All You Need to Know About Otosclerosis
What is Otosclerosis?
Otosclerosis is a middle ear disease that doesn't cause pain but leads to hearing loss and tinnitus in affected individuals. While not a serious disease, untreated otosclerosis can cause significant social problems due to associated hearing loss.
Otosclerosis most often occurs after age 30. It's very rare in young people and extremely rare in childhood, and is also uncommon after age 60. It's more prevalent in women.
Otosclerosis is prevalent in populations around the Mediterranean basin. The reason for this geographic concentration is unknown. Otosclerosis is less common in the Far East and sub-Saharan Africa.
There are several types of otosclerosis:
- Stapedial otosclerosis: blockage of the stapes without cochlear involvement;
- Mixed otosclerosis: stapes blockage with cochlear involvement;
- Cochlear otosclerosis: deafness due to a cochlear lesion;
What are the symptoms of otosclerosis?
Hearing Loss
Hearing loss, the most common symptom, can manifest as bilateral (both ears) or unilateral (one ear) deafness.
Tinnitus
Tinnitus involves various bothersome noises that are often intractable and don't disappear after surgery. Their origin is unknown, and science hasn't yet identified the causes or a solution.
Vertigo or Instability
This symptom is also not yet fully understood scientifically. Vertigo is an unpleasant sensation of imbalance that can cause nausea. However, such symptoms are rare.
How is otosclerosis diagnosed?
Otosclerosis is diagnosed by an otolaryngologist through:
- Symptom assessment (hearing loss and possibly tinnitus and vertigo) and family history;
- Otoscopy (examination of the external auditory canal and tympanic membrane);
- Audiometry, which assesses the degree of deafness in one or both ears. Audiometry also determines the type of deafness (conductive, mixed, or sensorineural);
- Impedance testing with stapedial reflex study: This examines the mobility of the tympano-ossicular system and the presence or absence of the stapedial reflex (stapes mobility) to further confirm the diagnosis;
- Speech audiometry: Assesses hearing quality (as opposed to audiometry, which measures the quantity of hearing loss);
- Vestibular examination (rarely necessary) to study vertigo or instability if present;
- Radiological examination (non-contrast CT scan) is rarely indicated, only in rare cases of sensorineural hearing loss with evidence of cochlear involvement;
How is otosclerosis treated?
Otosclerosis treatment can be surgical or prosthetic. Surgery is generally recommended when the chances of hearing recovery are high, particularly with conductive hearing loss and a low perceptive component. In unilateral otosclerosis, surgery is often delayed until the healthy ear compensates for the affected ear's deficit. Hearing aids are a valid alternative for those who cannot or choose not to have surgery.

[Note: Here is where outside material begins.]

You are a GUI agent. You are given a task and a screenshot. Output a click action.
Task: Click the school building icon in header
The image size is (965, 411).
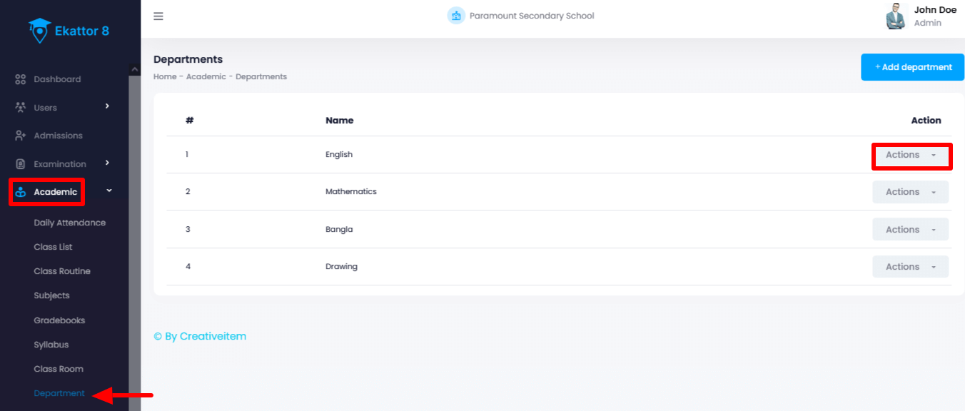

The primary treatment for stapedial otosclerosis is surgery. This surgery is performed under local anesthesia, without external incision, through the ear canal, leaving no scars.
The ear with the poorest hearing is operated on first using stapedotomy. The other ear is not operated on for 10-12 months to allow for stabilization of the first surgery's results.
Even with mixed otosclerosis, surgery (stapedotomy) is the best option. Hearing recovery is partial due to the unrecoverable cochlear lesion, but residual hearing improvement may allow for satisfactory hearing aid use.
In cochlear otosclerosis, surgery is contraindicated, but hearing aids can improve hearing. In rare cases of advanced cochlear otosclerosis (ossified cochlea) where hearing aids are ineffective, a cochlear implant may restore hearing.
Risks and Complications of Stapedotomy Surgery for Otosclerosis
The greatest risks of stapedotomy surgery concern hearing preservation. Most patients regain full hearing, but in a few cases, recovery is partial. Very rarely, hearing is not recovered, or may worsen or be lost.
Other risks of stapedotomy surgery include:
- Tympanic membrane perforation (usually repairable during surgery);
- Postoperative infection (requiring antibiotic therapy);
- Rare cases of transient facial nerve palsy (resolving with anti-inflammatory treatment);
- Even rarer cases of permanent facial nerve palsy;
Postoperative Follow-up and Check-ups
Patients usually leave the hospital the same day or the next morning. Post-stapedotomy, a week of antibiotic therapy is followed. Follow-up occurs approximately 30 days post-surgery and includes:
- Tonal audiometry to check hearing recovery;
- Speech audiometry to assess hearing quality;
Ear wetting (showers, etc.) is only permitted after the first follow-up visit.
Further check-ups occur at 6 months and 1 year. Surgery on the second ear can be planned after one year.